WRITTEN PROBLEM: Copy the listing below verbatim, from the line containing "Select the orange segment with value 36" through the end of the listing, both included.

··· INPUT

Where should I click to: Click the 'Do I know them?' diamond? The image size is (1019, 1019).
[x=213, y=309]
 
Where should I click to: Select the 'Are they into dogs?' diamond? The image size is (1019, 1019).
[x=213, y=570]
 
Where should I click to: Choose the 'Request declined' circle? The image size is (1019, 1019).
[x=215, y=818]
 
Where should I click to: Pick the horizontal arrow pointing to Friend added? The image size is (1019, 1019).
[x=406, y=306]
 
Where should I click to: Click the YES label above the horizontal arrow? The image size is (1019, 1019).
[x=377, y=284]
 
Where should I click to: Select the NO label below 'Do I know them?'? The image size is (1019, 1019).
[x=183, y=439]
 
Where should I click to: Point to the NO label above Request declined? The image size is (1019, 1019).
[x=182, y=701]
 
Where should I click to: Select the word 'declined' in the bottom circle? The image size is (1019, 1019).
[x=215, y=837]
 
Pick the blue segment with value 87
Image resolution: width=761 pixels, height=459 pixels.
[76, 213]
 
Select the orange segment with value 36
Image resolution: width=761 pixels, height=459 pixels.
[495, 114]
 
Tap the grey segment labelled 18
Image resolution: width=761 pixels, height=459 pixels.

······

FULL OUTPUT:
Select the orange segment with value 36
Image resolution: width=761 pixels, height=459 pixels.
[495, 114]
 
Tap the grey segment labelled 18
Image resolution: width=761 pixels, height=459 pixels.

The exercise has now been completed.